À Agnès Buzyn,
Ministère des solidarités et de la santé, 🧭Gouvernement Philippe 2
M. Jean-Pierre Door appelle l'attention de Mme la secrétaire d'État auprès de la ministre des solidarités et de la santé sur les technologies de dépistage du cancer du col de l'utérus remboursées en France. Le cancer du col de l'utérus est un cancer transmissible qui se caractérise par une évolution lente et l'apparition de lésions précancéreuses repérables et curables très en amont. Responsable chaque année en France de la mort de 1 100 femmes, c'est l'un des seuls cancers dont le pronostic se dégrade. Les patientes françaises n'ont aujourd'hui accès qu'à deux techniques de dépistage. La première, le frottis cervico-utérin (FCV), est la seule offerte à l'ensemble des femmes alors qu'il conduit souvent à des faux positifs et des chirurgies inutiles. La seconde, le test HPV ADN, est remboursée uniquement aux femmes pour lesquelles des anomalies non identifiées sont détectées après frottis (ASC-US). La dernière technologie en date, le test HPV ARN, alors qu'elle offre le plus d'efficacité dans l'identification des précurseurs susceptibles de progresser vers des cancers invasifs, n'est pas remboursée en France.

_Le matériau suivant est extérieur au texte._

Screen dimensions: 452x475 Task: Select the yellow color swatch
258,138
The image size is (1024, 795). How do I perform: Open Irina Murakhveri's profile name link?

Or, le test HPV ARN, qui n'est pas plus coûteux que le test HPV ADN, se voit bloquer son remboursement depuis 2016 alors qu'il est déjà largement pris en charge dans d'autres pays européens. La santé féminine devrait être une priorité du Gouvernement. En parvenant à faire chuter de 23 à 1 % en dix ans, la proportion des femmes de 18 à 24 ans porteuses des virus responsables de la maladie, l'Australie prouve l'efficacité d'une volonté politique qui ne se limite pas à la couverture vaccinale. Dans le contexte de lancement du programme national de dépistage organisé du cancer du col de l'utérus, il est à craindre que l'effort de systématisation d'un test obsolète ait l'effet contraire à celui souhaité. En conséquence, il souhaiterait savoir si le Gouvernement envisage de recommander de meilleures techniques de dépistage dans le cadre du programme national de dépistage organisé. Il s'interroge notamment sur la possibilité de prise en charge financière par l'assurance maladie du test HPV ARN, au même titre que le test HPV ADN.